The age children reach independence (not true independence, of course, as for that, you have to be able to hold down a job, pay bills, etc. -- you certainly can't expect independence from someone who can't wipe their own posterior!) depends on the child. Their personality plays a lot in it, but studies have shown that nurture is also very important. A child whose needs are consistently met is more confident and secure in their independence. They also may reach it sooner (but I think that has more to do with temperament--a clingy baby is likely to be a clingier child regardless of nurturing). I have two very independent little girls and I do believe my parenting, which nurtured attachment and respect has a lot to do with that, particularly with my oldest.
As for Attachment Parenting--what is it? Well, it's about creating an environment for your baby that supports healthy attachment (hence the name). It is the 7 Baby B's, for starters. But that's just a rough guideline, not some set of rules. A mother who cannot nurse can still easily practice attachment parenting. As can parents who do not feel comfortable having baby in bed with them (cosleeping in a crib is a wonderful second choice!). Also, mothers who cannot handle the strain of babywearing on their body, for whatever reason. It's not a competition. It's not a club. It's simply based on the most natural ways to care for a baby that supports the health (physiological and psychological) of an infant, toddler, etc.
Technically, full-term nursing is not even a part of attachment parenting! It's a part of Natural Parenting, which is complimentary, but not the same thing. Cloth diapering, elimination communication, baby led solids/weaning, etc. are all Natural Parenting and not AP--they are lumped together because they are agreeable. You can read more about what AP is not here.
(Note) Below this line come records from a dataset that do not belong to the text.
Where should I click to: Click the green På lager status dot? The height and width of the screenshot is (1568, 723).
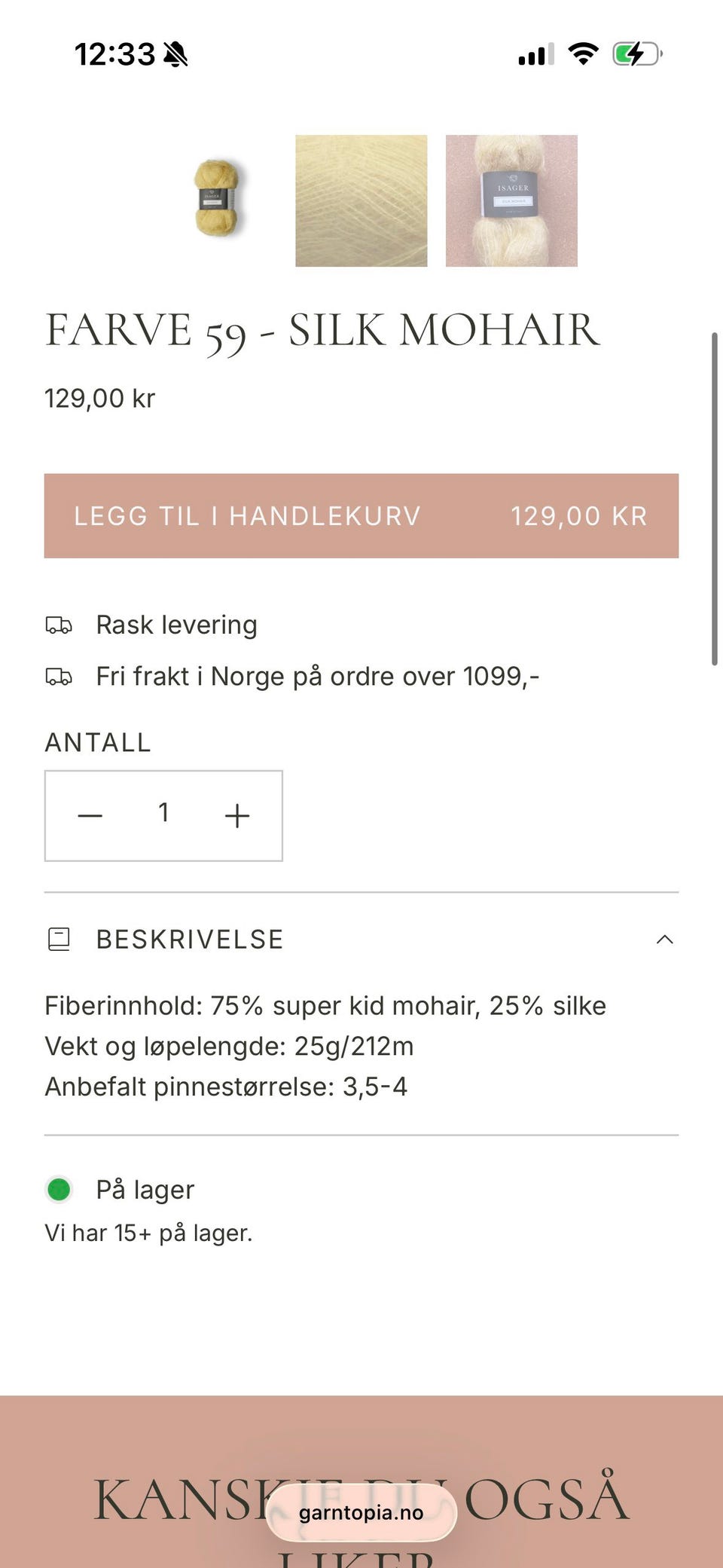(x=59, y=1190)
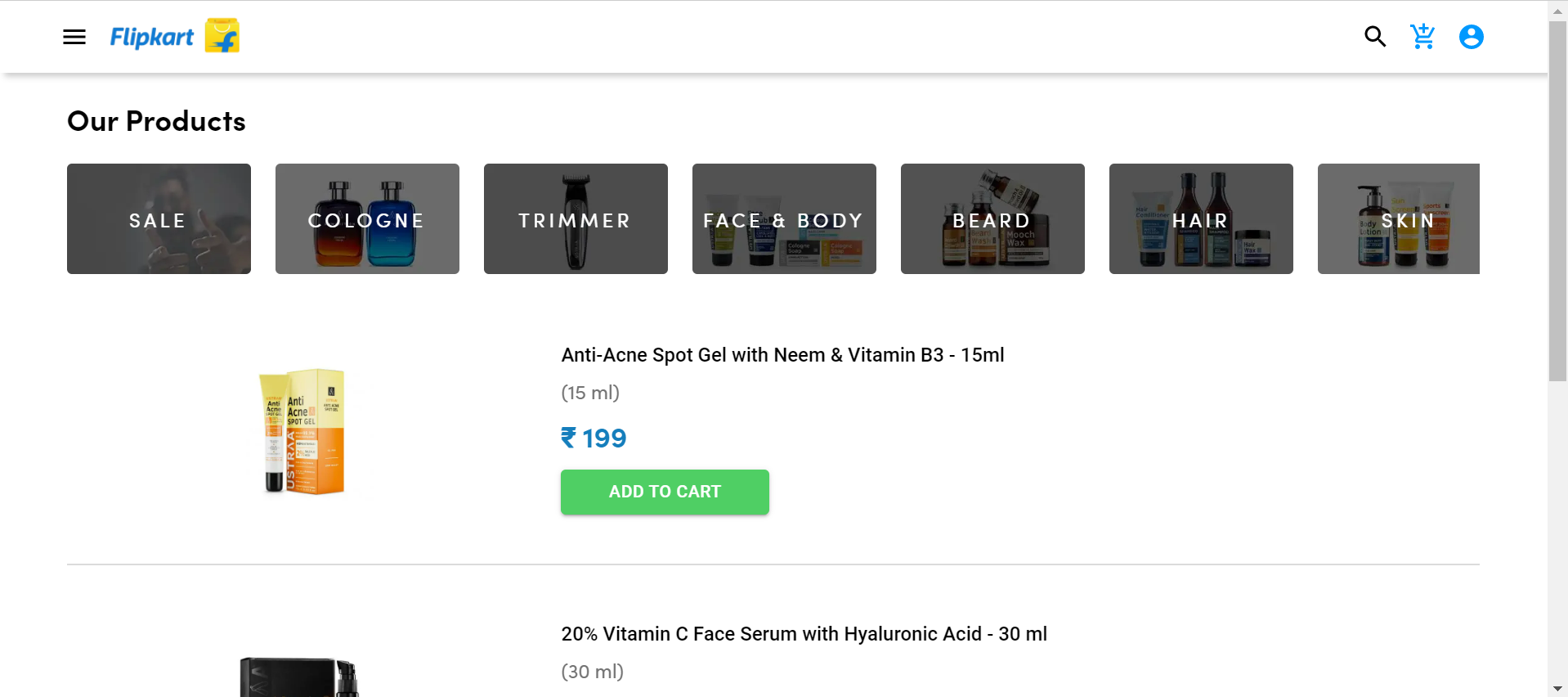1568x697 pixels.
Task: Open the HAIR category tile
Action: coord(1200,218)
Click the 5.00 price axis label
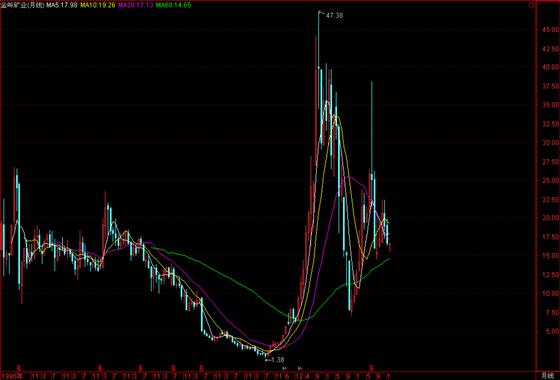The width and height of the screenshot is (560, 380). click(x=550, y=331)
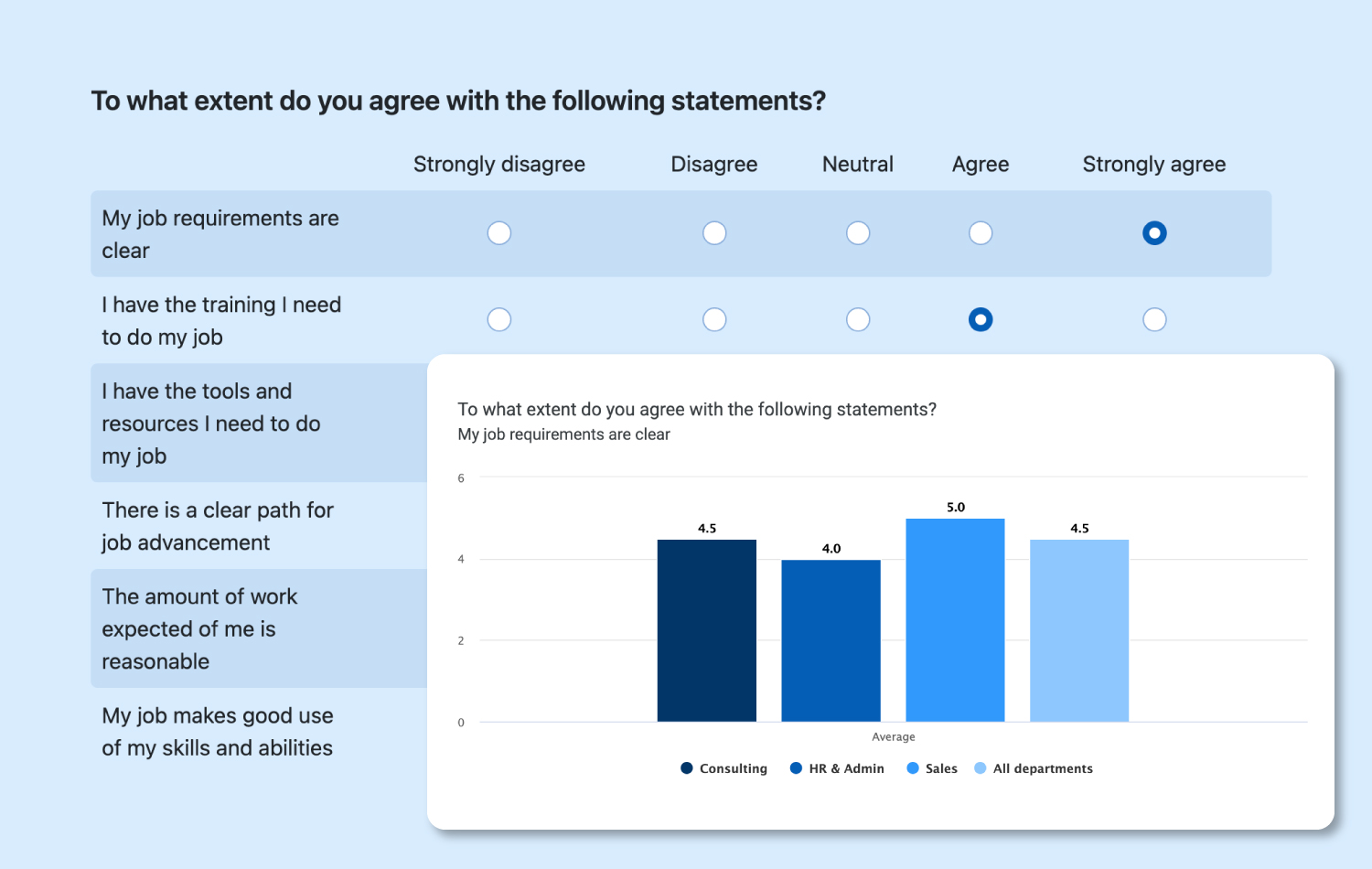Click the HR & Admin bar labeled 4.0
The width and height of the screenshot is (1372, 869).
[x=831, y=640]
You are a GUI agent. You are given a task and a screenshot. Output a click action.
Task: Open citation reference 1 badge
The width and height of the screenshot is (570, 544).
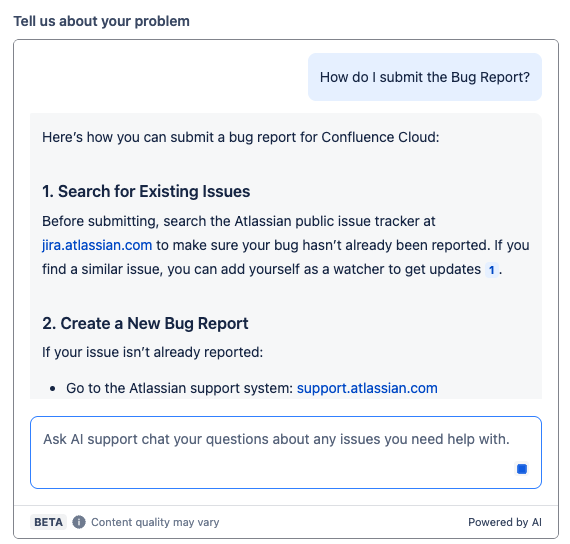(x=491, y=270)
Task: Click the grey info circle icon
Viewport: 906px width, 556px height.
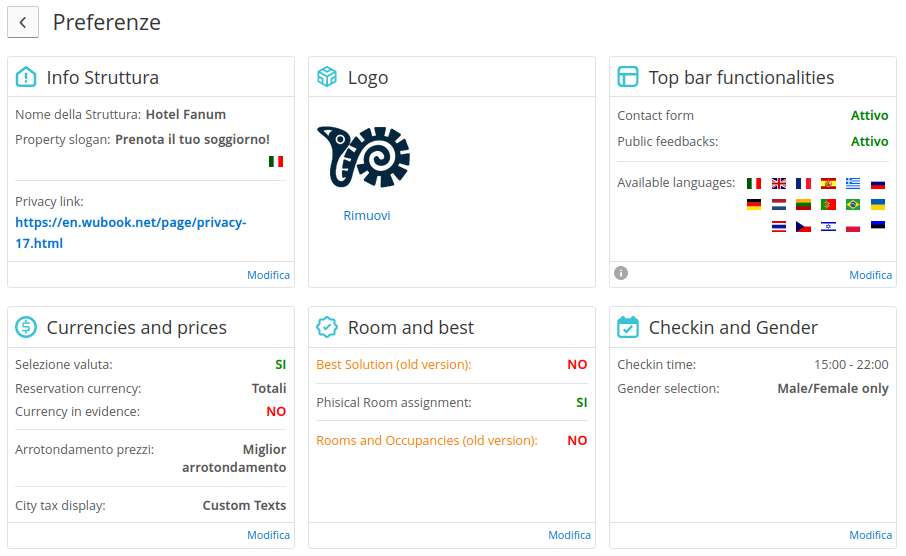Action: coord(621,273)
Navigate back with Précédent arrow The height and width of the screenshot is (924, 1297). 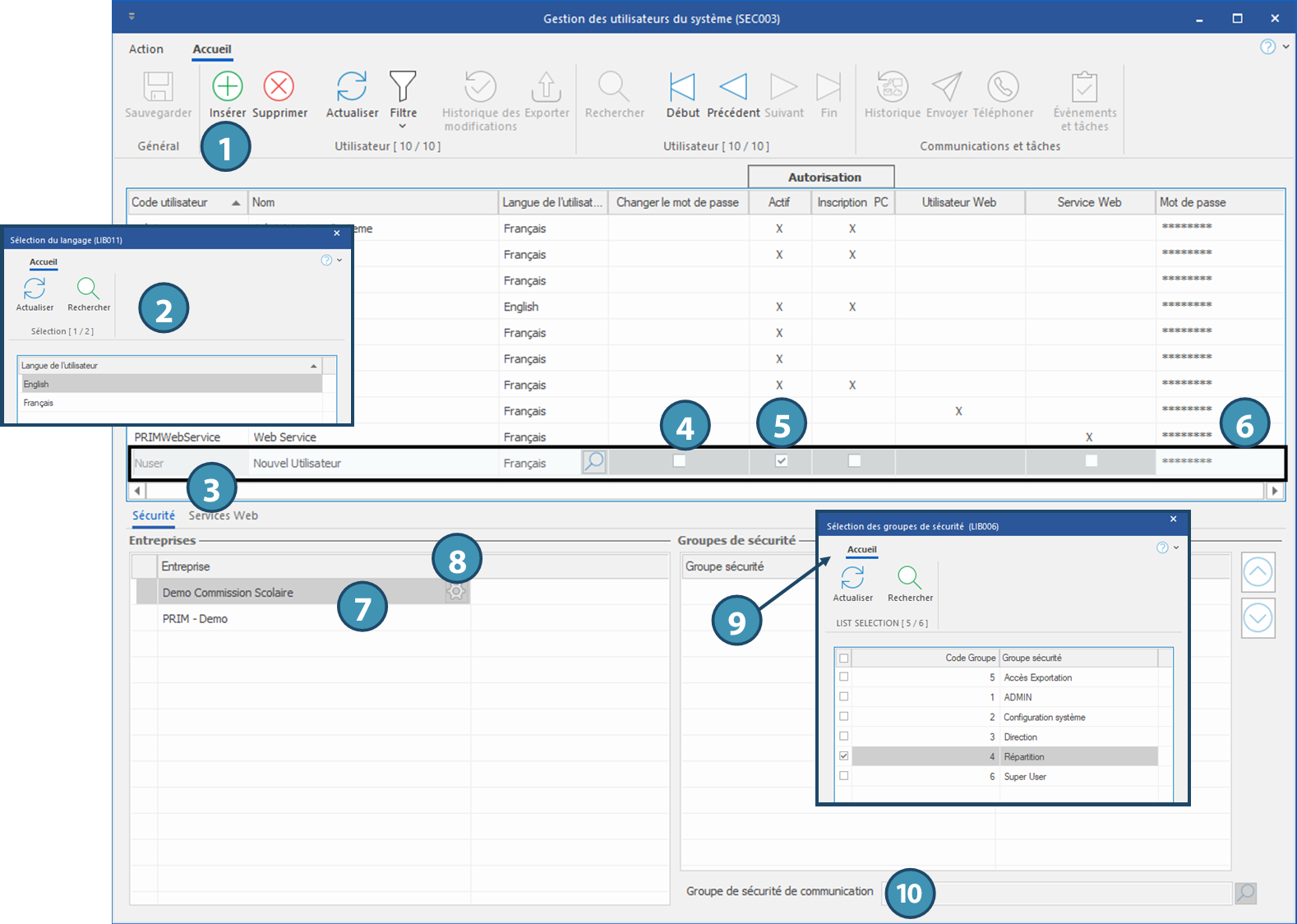pyautogui.click(x=733, y=86)
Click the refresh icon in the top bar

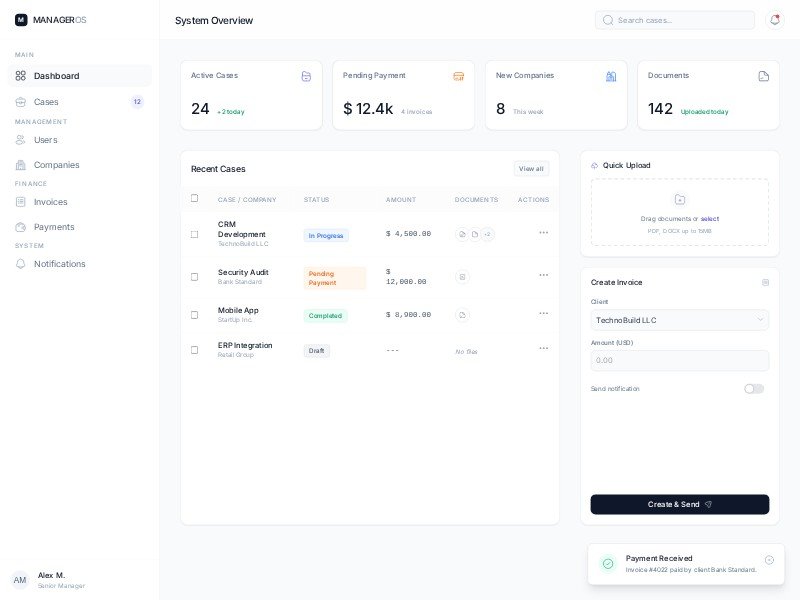pos(775,19)
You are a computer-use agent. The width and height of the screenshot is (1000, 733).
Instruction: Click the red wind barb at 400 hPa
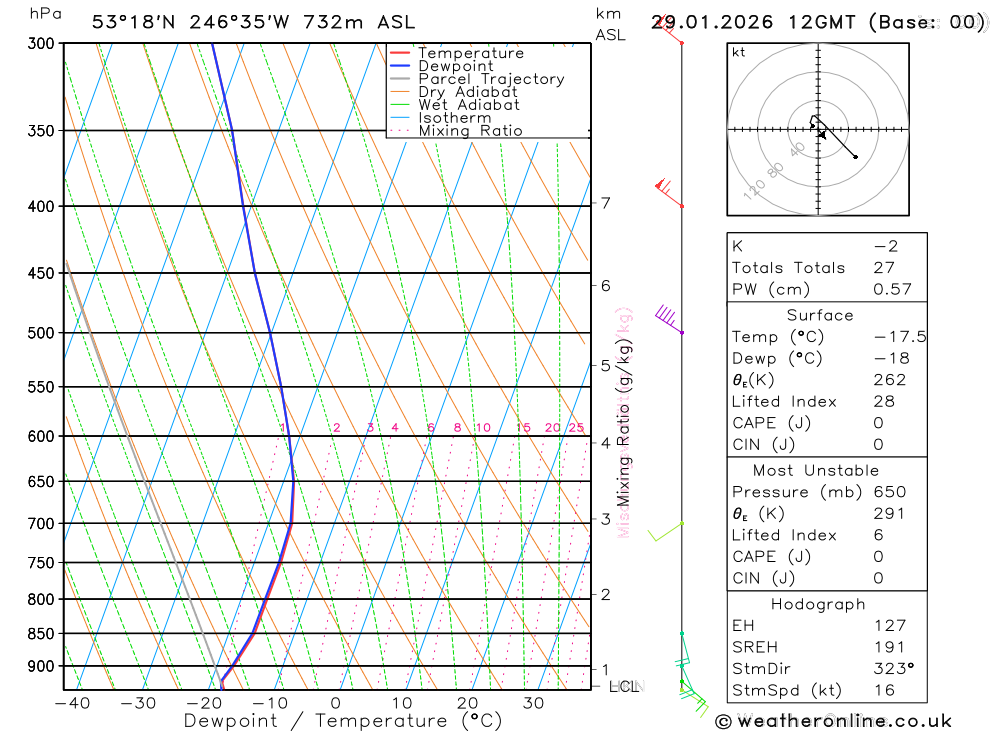coord(670,193)
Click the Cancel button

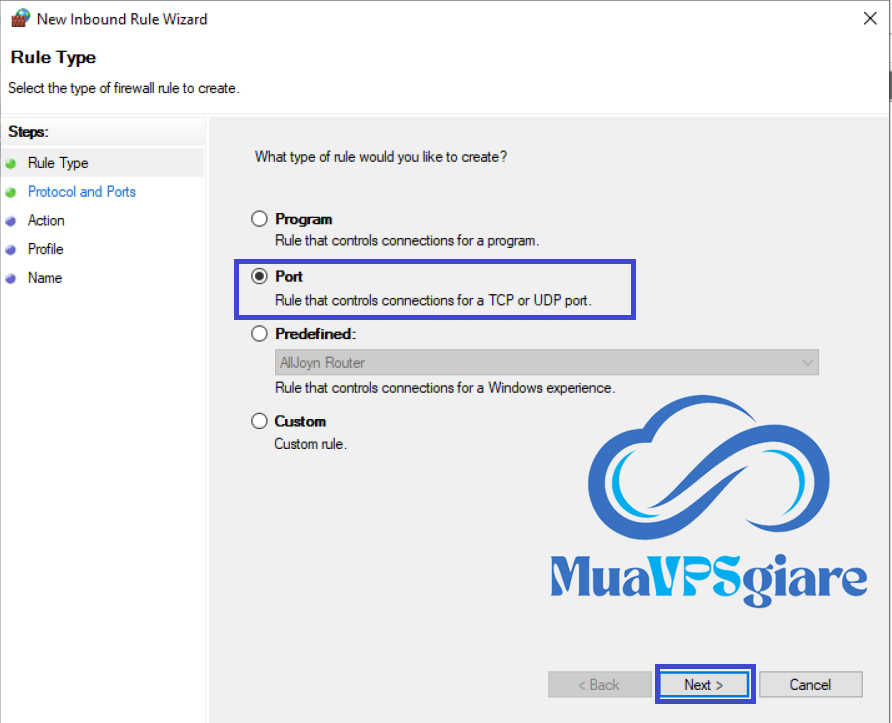811,684
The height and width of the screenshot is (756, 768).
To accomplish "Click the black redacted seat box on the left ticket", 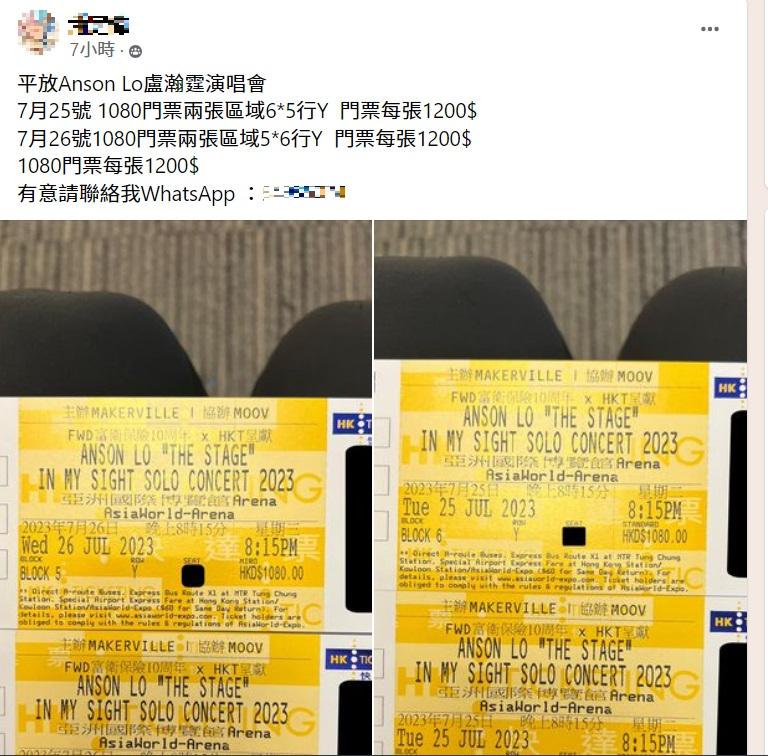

I am so sad to see that people are flocking to denigrate parents who are simply trying to follow their instincts and do what they feel is right for their family. I am sad that the "Mommy Wars" even exist or that so many people seem so quick to join the ranks and take up arms. I hope that people can put aside their prejudices and try to use this as a learning experience instead of falling into cultural xenophobia.
We need our sisterhood back, as mothers. We need to remember that which connects us all as mothers: love.